**What you will do**. Since pictures are not part of the copy, please output only the lines from the one with "Instruction: Click the" through the end of the data below, exactly as written.

----------------------------------------

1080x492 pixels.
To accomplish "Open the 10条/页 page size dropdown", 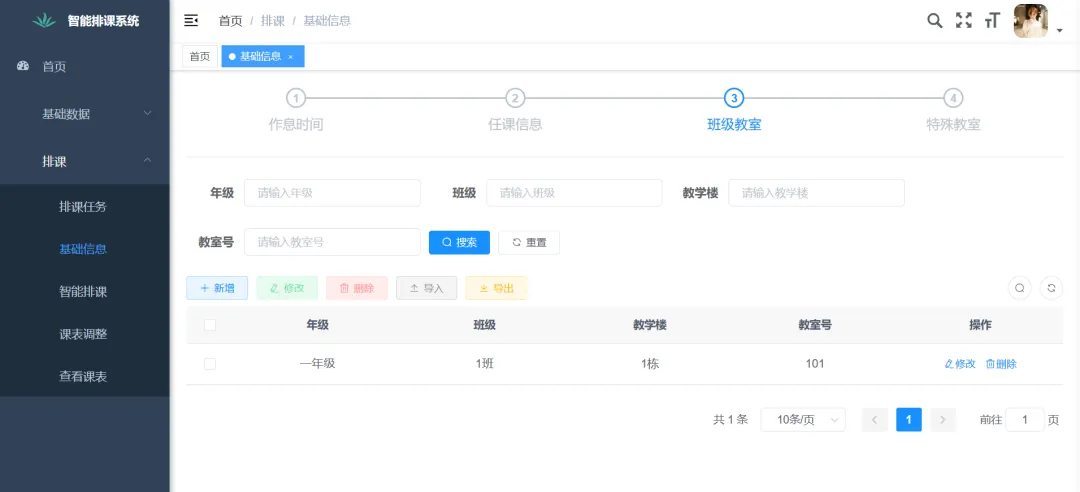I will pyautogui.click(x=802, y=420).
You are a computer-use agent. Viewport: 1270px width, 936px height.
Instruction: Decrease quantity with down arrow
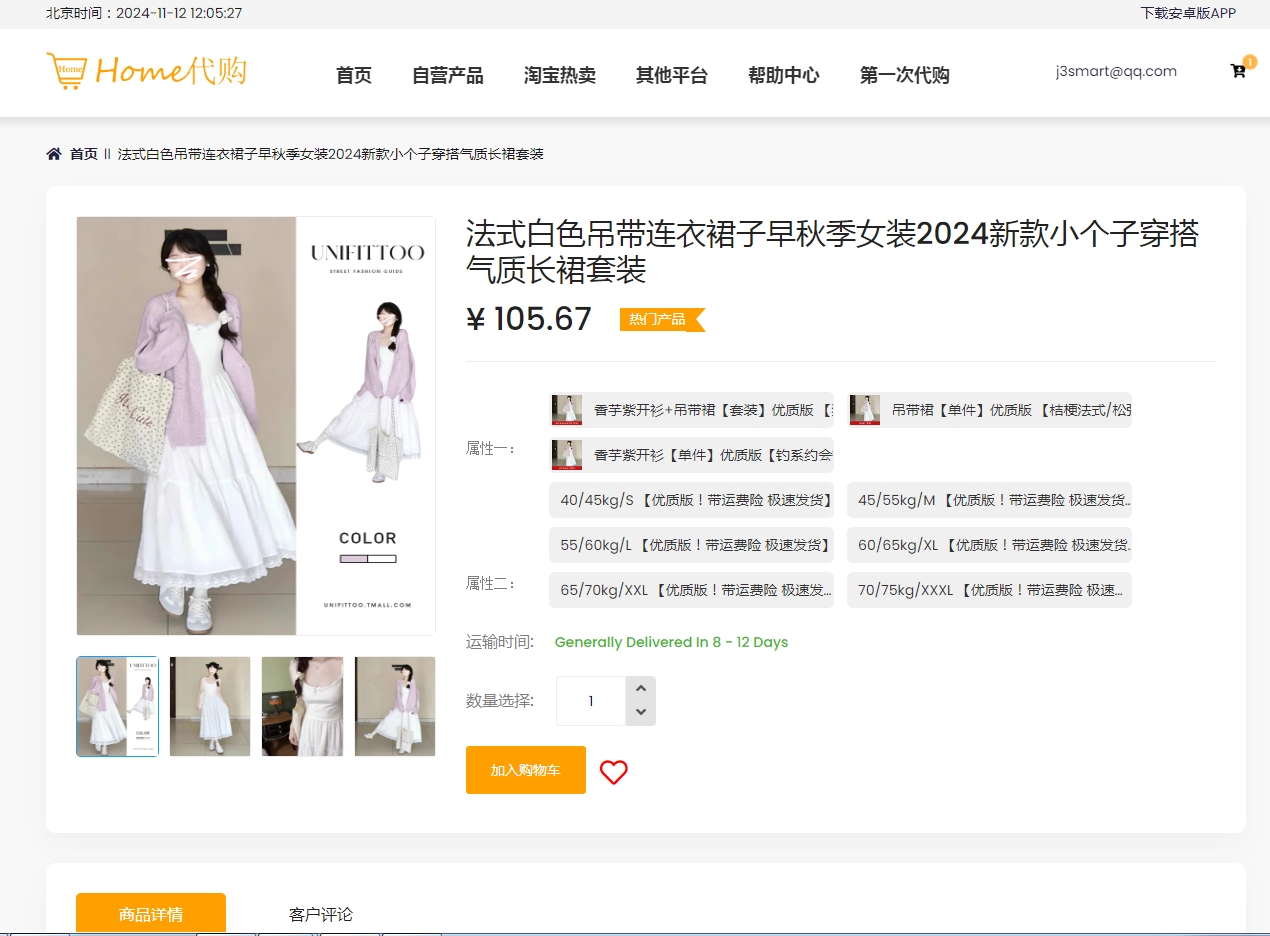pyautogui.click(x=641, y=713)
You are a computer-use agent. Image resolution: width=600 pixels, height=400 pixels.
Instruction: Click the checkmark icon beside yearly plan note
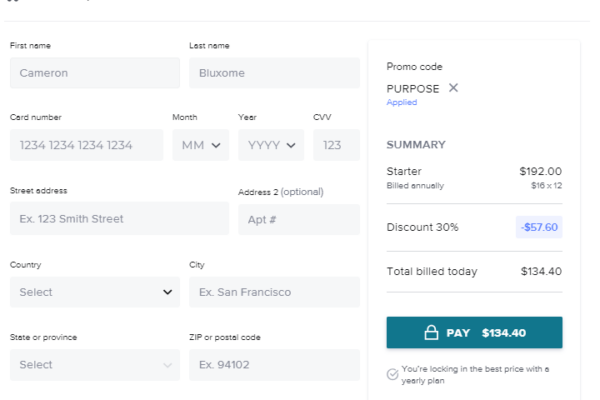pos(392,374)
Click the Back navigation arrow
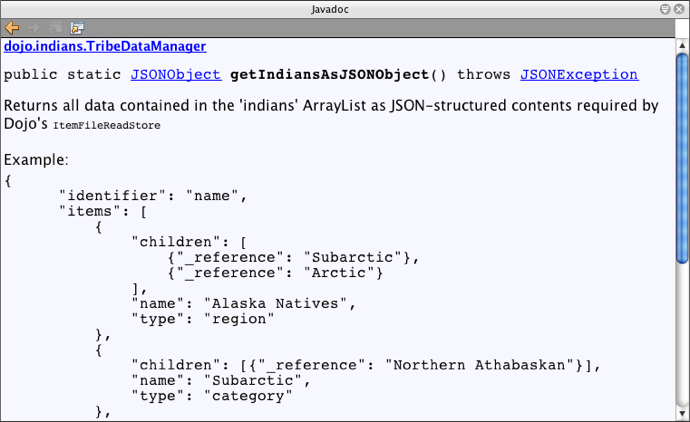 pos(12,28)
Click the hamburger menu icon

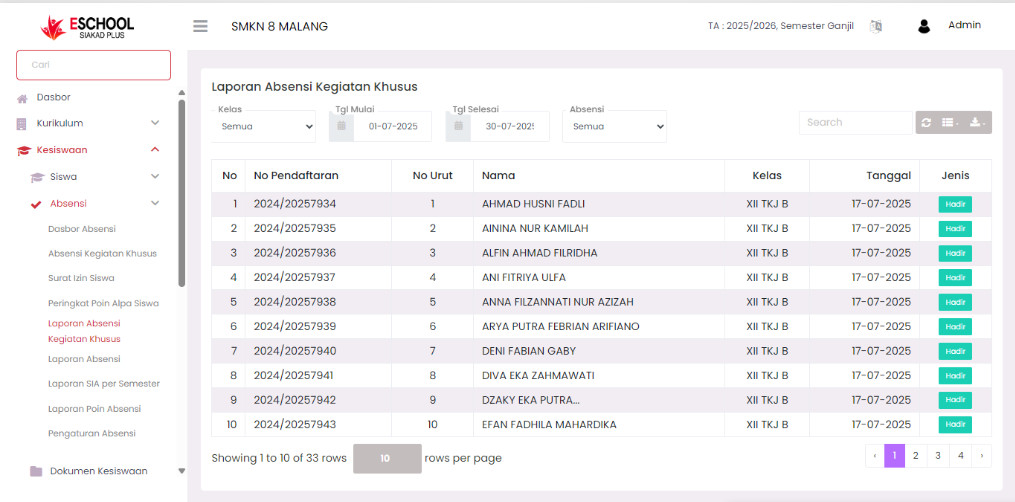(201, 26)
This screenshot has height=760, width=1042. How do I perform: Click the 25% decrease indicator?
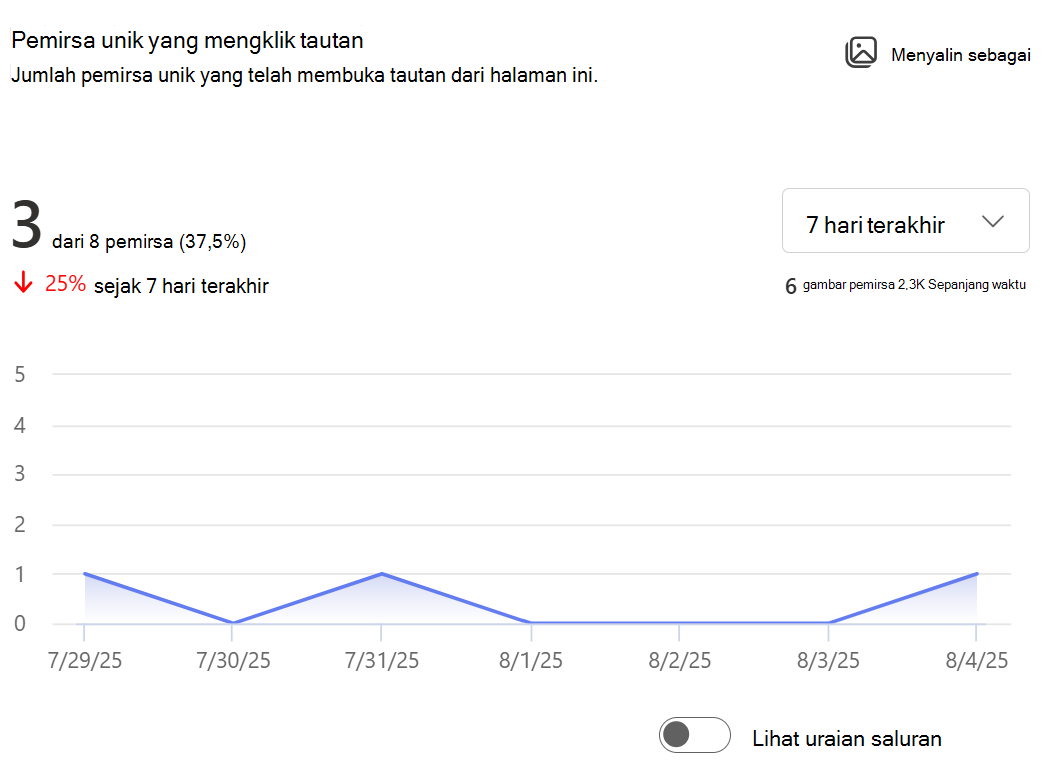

----------------------------------------

**Response**.
Instruction: Click the checkmark icon beside yearly plan note
pos(392,374)
Click the Back navigation arrow
 pos(12,28)
Click the hamburger menu icon

(201, 26)
This screenshot has height=760, width=1042. How do I perform: Click the 25% decrease indicator?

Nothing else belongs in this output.